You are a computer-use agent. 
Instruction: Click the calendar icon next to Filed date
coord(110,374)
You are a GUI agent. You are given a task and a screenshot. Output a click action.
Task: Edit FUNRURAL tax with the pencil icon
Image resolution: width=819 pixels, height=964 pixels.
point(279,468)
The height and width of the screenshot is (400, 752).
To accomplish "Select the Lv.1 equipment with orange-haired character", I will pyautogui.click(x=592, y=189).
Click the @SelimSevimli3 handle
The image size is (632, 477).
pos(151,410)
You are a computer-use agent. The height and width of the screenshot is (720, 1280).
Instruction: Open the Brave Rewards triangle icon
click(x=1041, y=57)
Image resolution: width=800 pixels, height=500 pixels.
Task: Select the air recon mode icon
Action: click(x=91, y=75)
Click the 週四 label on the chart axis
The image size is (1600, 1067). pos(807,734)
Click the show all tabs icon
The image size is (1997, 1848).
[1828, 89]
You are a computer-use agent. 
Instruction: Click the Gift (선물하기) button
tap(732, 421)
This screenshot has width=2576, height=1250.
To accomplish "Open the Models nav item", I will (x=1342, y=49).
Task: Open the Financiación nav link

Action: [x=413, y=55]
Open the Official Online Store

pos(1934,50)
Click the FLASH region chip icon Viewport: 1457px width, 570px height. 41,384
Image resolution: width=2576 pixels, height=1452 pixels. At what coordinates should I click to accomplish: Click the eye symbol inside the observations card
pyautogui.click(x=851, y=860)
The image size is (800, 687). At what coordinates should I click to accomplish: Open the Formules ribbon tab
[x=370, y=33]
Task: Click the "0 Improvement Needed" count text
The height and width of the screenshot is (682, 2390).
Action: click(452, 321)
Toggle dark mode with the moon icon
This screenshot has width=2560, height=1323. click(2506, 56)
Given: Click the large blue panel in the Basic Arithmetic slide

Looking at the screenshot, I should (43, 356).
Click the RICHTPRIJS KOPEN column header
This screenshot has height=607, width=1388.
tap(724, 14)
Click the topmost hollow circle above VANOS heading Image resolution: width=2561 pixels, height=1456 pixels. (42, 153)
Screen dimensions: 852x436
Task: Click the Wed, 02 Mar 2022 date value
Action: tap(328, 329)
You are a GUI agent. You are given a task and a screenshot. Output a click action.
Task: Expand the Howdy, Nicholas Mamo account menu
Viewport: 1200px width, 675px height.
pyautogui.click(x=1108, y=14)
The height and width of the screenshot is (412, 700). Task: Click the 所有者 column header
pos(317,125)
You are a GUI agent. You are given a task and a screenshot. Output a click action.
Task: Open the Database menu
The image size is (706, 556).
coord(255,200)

□ □ □

- _WRITTEN REQUEST_
Convert every line of the material above into a Markdown table with the columns Row and Line. Number the rows in order and leave out blank lines.

- _FINISHED EXERCISE_
| Row | Line |
|---|---|
| 1 | You are a computer-use agent.  |
| 2 | Instruction: Click the calendar icon next to Filed date |
| 3 | coord(110,374) |
| 4 | You are a GUI agent. You are given a task and a screenshot. Output a click action. |
| 5 | Task: Edit FUNRURAL tax with the pencil icon |
| 6 | Image resolution: width=819 pixels, height=964 pixels. |
| 7 | point(279,468) |
| 8 | The height and width of the screenshot is (400, 752). |
| 9 | To accomplish "Select the Lv.1 equipment with orange-haired character", I will pyautogui.click(x=592, y=189). |
| 10 | Click the @SelimSevimli3 handle |
| 11 | The image size is (632, 477). |
| 12 | pos(151,410) |
| 13 | You are a computer-use agent. The height and width of the screenshot is (720, 1280). |
| 14 | Instruction: Open the Brave Rewards triangle icon |
| 15 | click(x=1041, y=57) |
| 16 | Image resolution: width=800 pixels, height=500 pixels. |
| 17 | Task: Select the air recon mode icon |
| 18 | Action: click(x=91, y=75) |
| 19 | Click the 週四 label on the chart axis |
| 20 | The image size is (1600, 1067). pos(807,734) |
| 21 | Click the show all tabs icon |
| 22 | The image size is (1997, 1848). |
| 23 | [1828, 89] |
| 24 | You are a computer-use agent.  |
| 25 | Instruction: Click the Gift (선물하기) button |
| 26 | tap(732, 421) |
| 27 | This screenshot has width=2576, height=1250. |
| 28 | To accomplish "Open the Models nav item", I will (x=1342, y=49). |
| 29 | Task: Open the Financiación nav link |
| 30 | Action: [x=413, y=55] |
| 31 | Open the Official Online Store |
| 32 | pos(1934,50) |
| 33 | Click the FLASH region chip icon Viewport: 1457px width, 570px height. 41,384 |
| 34 | Image resolution: width=2576 pixels, height=1452 pixels. At what coordinates should I click to accomplish: Click the eye symbol inside the observations card |
| 35 | pyautogui.click(x=851, y=860) |
| 36 | The image size is (800, 687). At what coordinates should I click to accomplish: Open the Formules ribbon tab |
| 37 | [x=370, y=33] |
| 38 | Task: Click the "0 Improvement Needed" count text |
| 39 | The height and width of the screenshot is (682, 2390). |
| 40 | Action: click(452, 321) |
| 41 | Toggle dark mode with the moon icon |
| 42 | This screenshot has width=2560, height=1323. click(2506, 56) |
| 43 | Given: Click the large blue panel in the Basic Arithmetic slide |
| 44 | Looking at the screenshot, I should (43, 356). |
| 45 | Click the RICHTPRIJS KOPEN column header |
| 46 | This screenshot has height=607, width=1388. |
| 47 | tap(724, 14) |
| 48 | Click the topmost hollow circle above VANOS heading Image resolution: width=2561 pixels, height=1456 pixels. (42, 153) |
| 49 | Screen dimensions: 852x436 |
| 50 | Task: Click the Wed, 02 Mar 2022 date value |
| 51 | Action: tap(328, 329) |
| 52 | You are a GUI agent. You are given a task and a screenshot. Output a click action. |
| 53 | Task: Expand the Howdy, Nicholas Mamo account menu |
| 54 | Viewport: 1200px width, 675px height. |
| 55 | pyautogui.click(x=1108, y=14) |
| 56 | The height and width of the screenshot is (412, 700). Task: Click the 所有者 column header |
| 57 | pos(317,125) |
| 58 | You are a GUI agent. You are given a task and a screenshot. Output a click action. |
| 59 | Task: Open the Database menu |
| 60 | The image size is (706, 556). |
| 61 | coord(255,200) |